13Sep

lilySQ_0101
The path to the realization of visual structure and color is different from painting with oils than working through a color monitor. The mediums requires different approaches to realize similar goals. At the outset oil paint is a messy substance and a dead medium to which one gives life. Initially it is flat and opaque. Through the mixing of colors you build color saturation and intensity to represent something. For some painters this process may require the juxtaposition of complimentary tones of color to achieve a quality of light.
The emitting light from a color monitor can give colors the same degree of saturation. Dealing with color saturation and intensity through the monitor is like reverse engineering. You do it backwards. Over saturated color needs to be taken down and brought under control. Sometimes I use atmosphere or transparency to soften a color. The use of ambient light can help with saturation. It can give more life to darker colors. Intensity is affected by the setting and position of the lights. A shader enables me to modulate a color across a surface. It is always a challenge to keep a sense of a color field.
09Sep
I first used a tool to fragment a 3d object. A 2d version of the fragmentation tool was developed for my Hummingbird film in 1967. Then I made copies of the fragmented object and created groups. The animation has several groups which move independent of one another.
05Sep
Unlike a planned storyboard for a narrative film, I do not have a particular plan for the movement and timing of abstract forms in 3d space. Also, it is unlike 2d abstract animation where the movement is up, down, right, left or back and forth. My forms must move along a curve through 3d space. The forms change their appearance as they rotate and alter their speed along this curve.
My approach to planning is non-linear and unpredictable involving a great deal of experimentation. I like to play with combinations of form color and movement. It is a mixture of insanity and algorithmic thinking. I don’t have the tools I really want. But I do have tools which work within certain limitations. Sometimes these limitations force me to be more inventive in finding solutions. This is where a sense of the ridiculous helps.
04Sep
When I learned about the painting of Paul Cezanne, I was impressed by the way he seemed to think of the relationship between objects and space. Objects were not isolated from each other as he established a relationship between them by what he called “the passage shape”. The passage shape being an abstract shape which combine elements of two adjacent objects. The contours of the objects are varied by this abstract shape creating transitions from one to the other. (Even empty space is an object.) This idea is most noticeable in his unfinished paintings. The painting became a two dimensional abstract visual field. As visual structure his paintings have a truly remarkable clarity and stability.
As a former painter I try to use aspects of the concept of transition between space and object in my animation. Generally in all of my work. However, within the domain of three dimensional computer graphics and especially with time it is indeed a challenge. Sometimes I succeed.

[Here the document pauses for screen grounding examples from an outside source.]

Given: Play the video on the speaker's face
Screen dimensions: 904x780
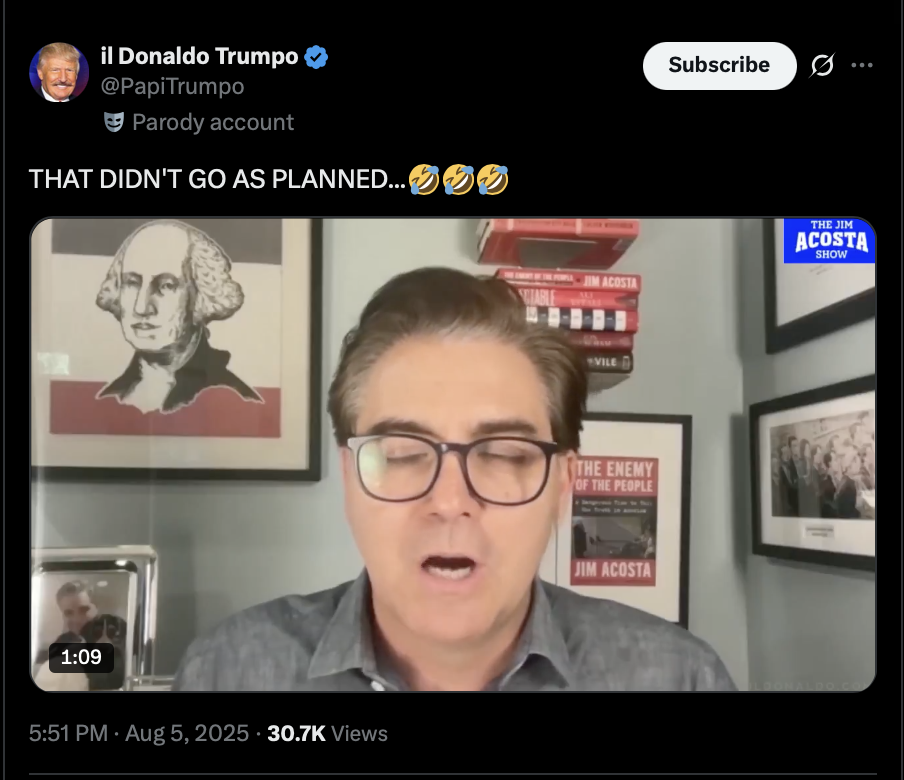Looking at the screenshot, I should pyautogui.click(x=455, y=455).
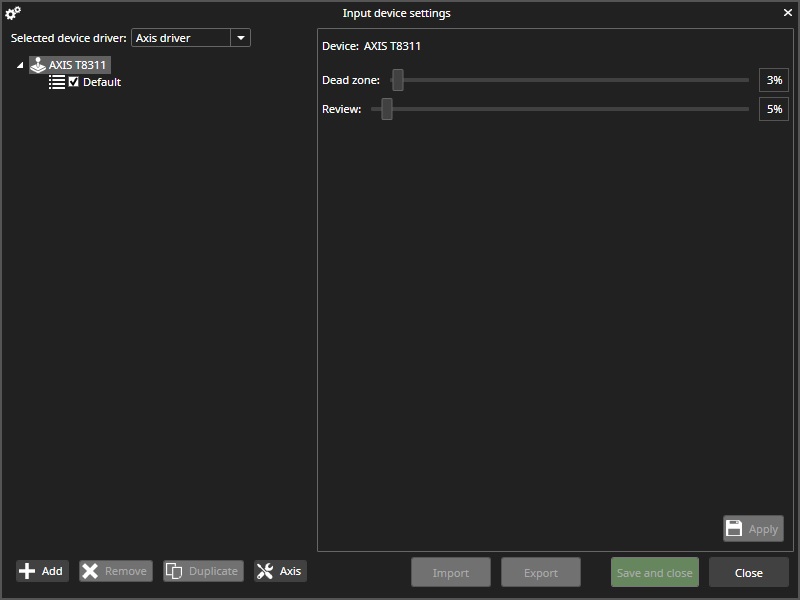Click the wrench icon on Axis button
800x600 pixels.
coord(265,571)
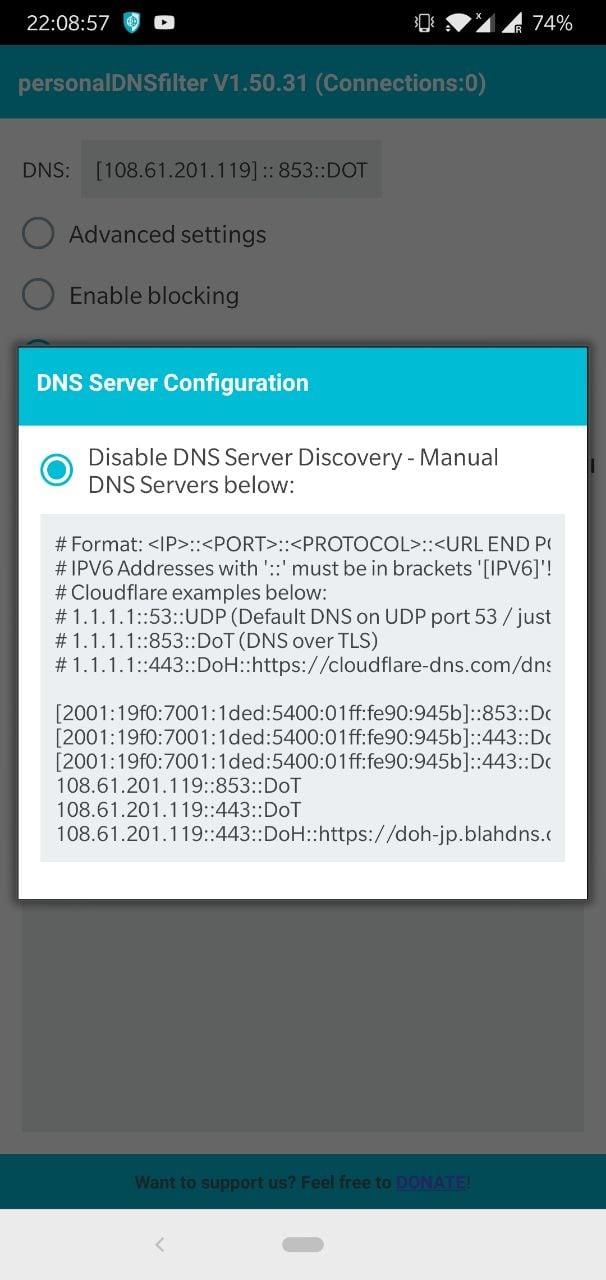Open the DNS server field showing 108.61.201.119
Viewport: 606px width, 1280px height.
point(231,170)
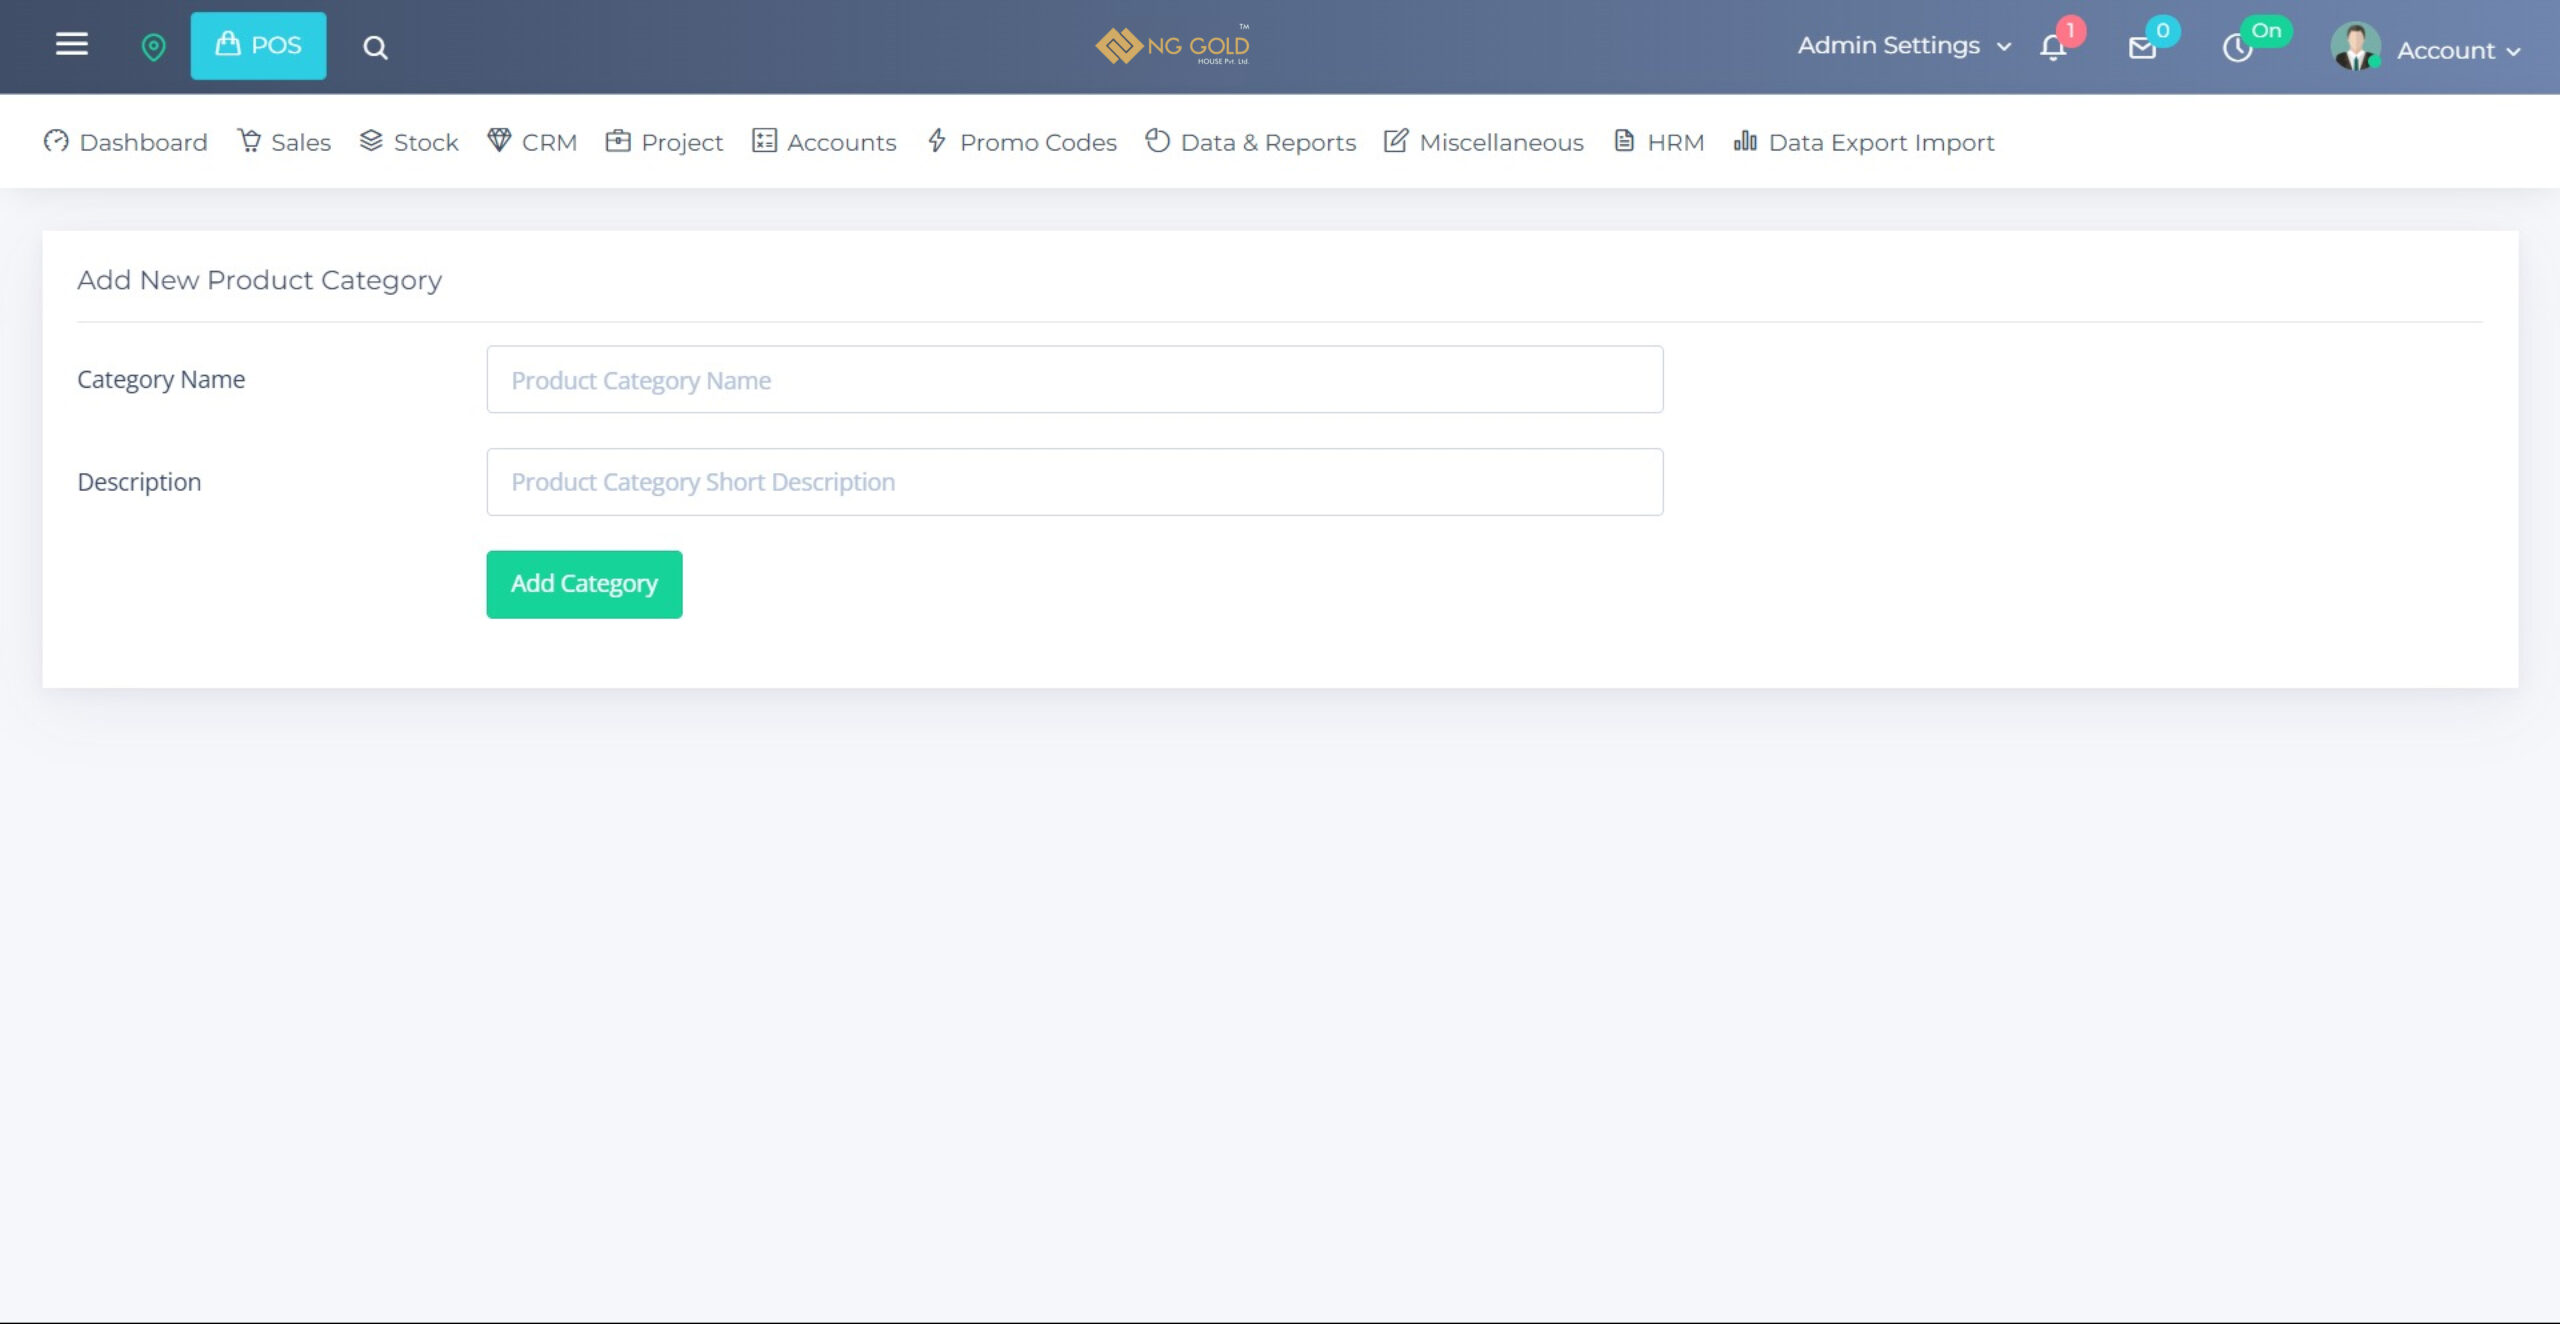The width and height of the screenshot is (2560, 1324).
Task: Click the hamburger menu icon
Action: tap(68, 44)
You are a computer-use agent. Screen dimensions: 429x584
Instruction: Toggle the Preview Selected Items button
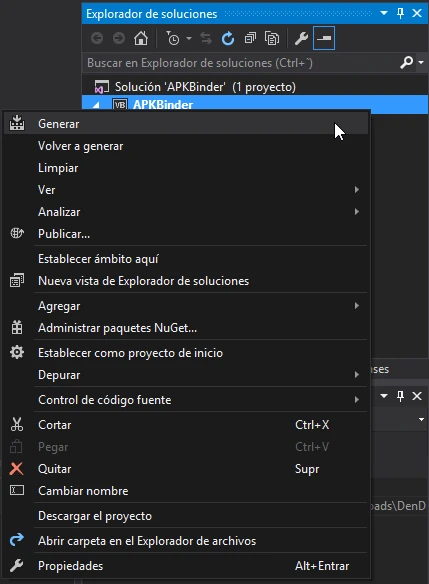[324, 38]
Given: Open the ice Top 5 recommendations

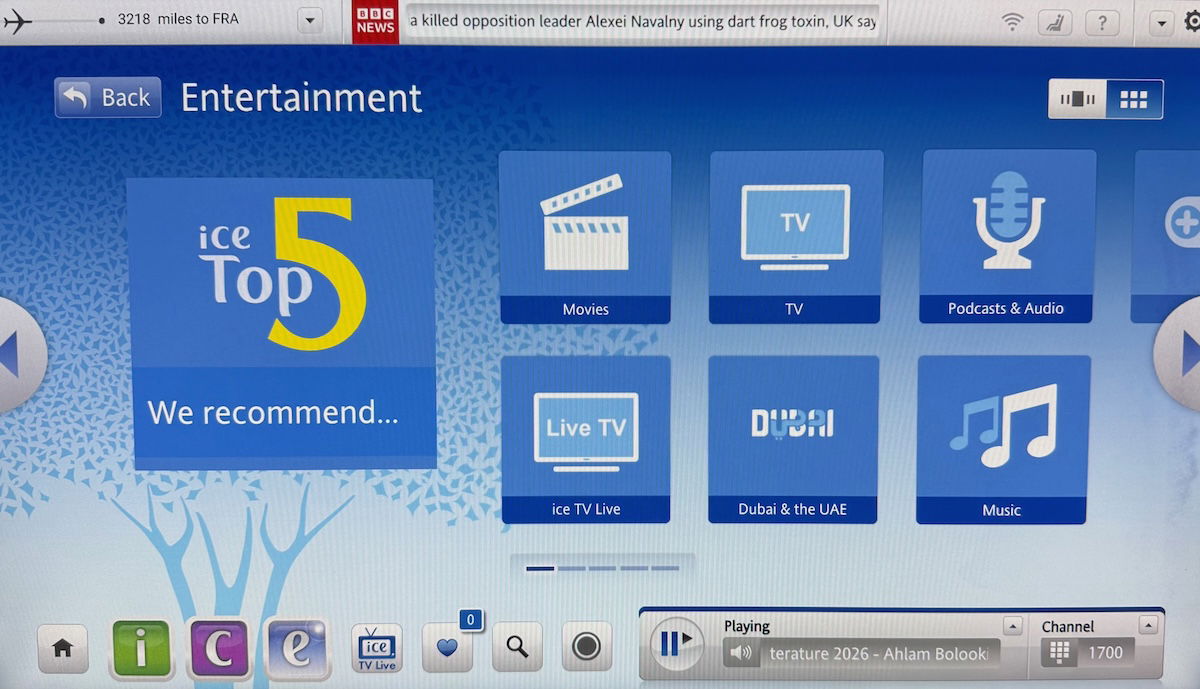Looking at the screenshot, I should 284,323.
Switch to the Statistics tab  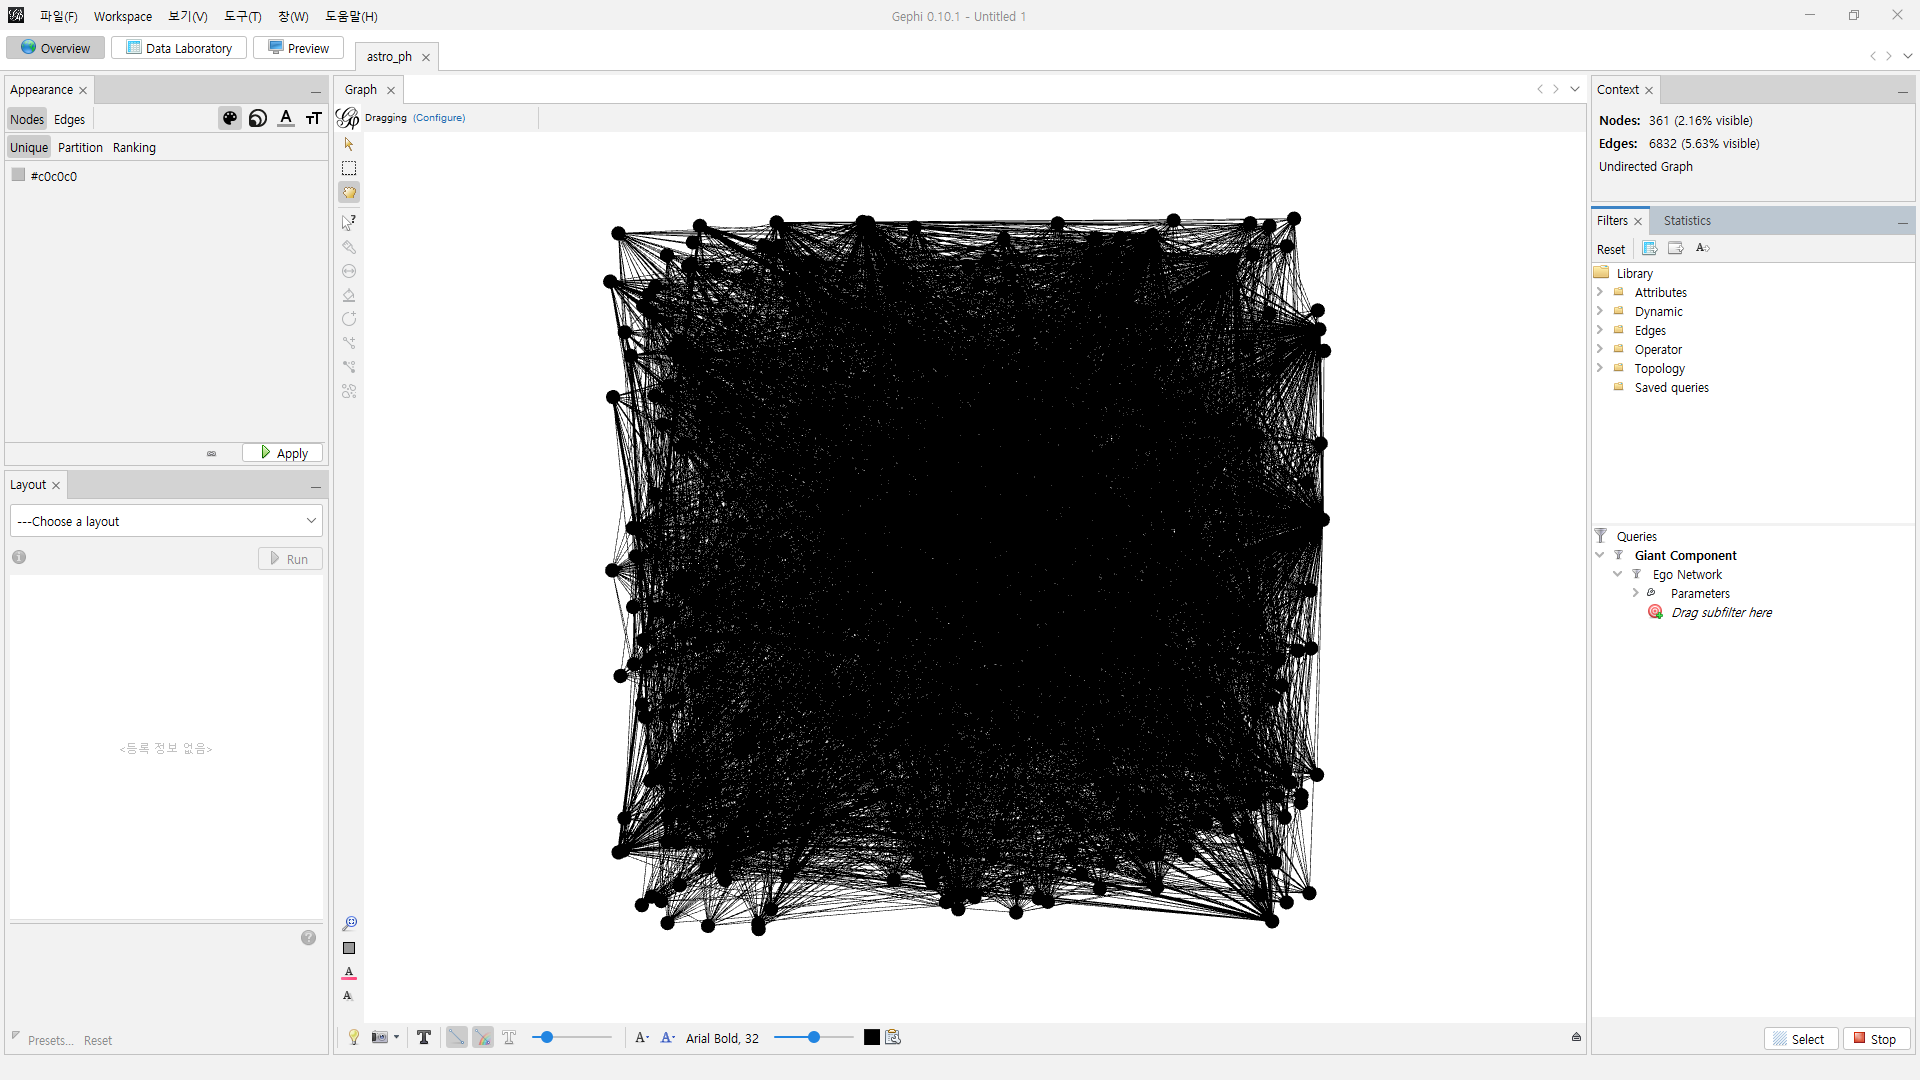tap(1687, 220)
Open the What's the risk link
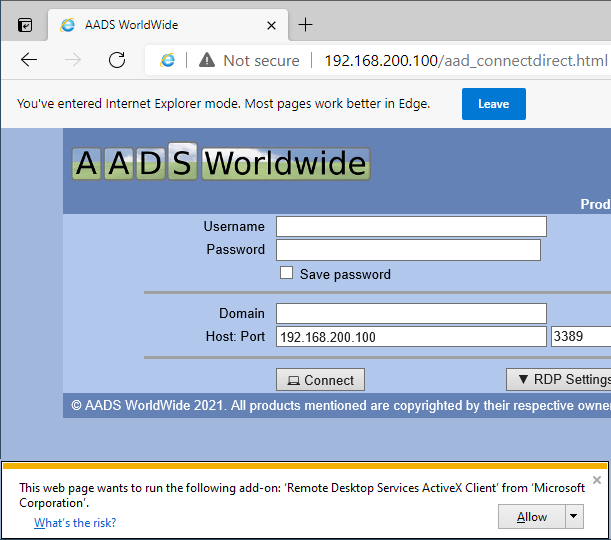The image size is (611, 540). [x=75, y=523]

I try not to think of isolated objects existing in a 3d world space. Animation in particular is not a matter of arranging objects in space over time. The issues are more complex.
I’m inclined to think of space as having energy and a material substance. Space has density and as a substance , perhaps particles, it is comprised of layers of transparency. This notion helps me to establish a relationship between objects and what we call space. Transparency in particular helps me to achieve a transition between 3d objects and space. For me, such a concept of space as a material with
layers of density helps to establish the transitions required for a unified visual field.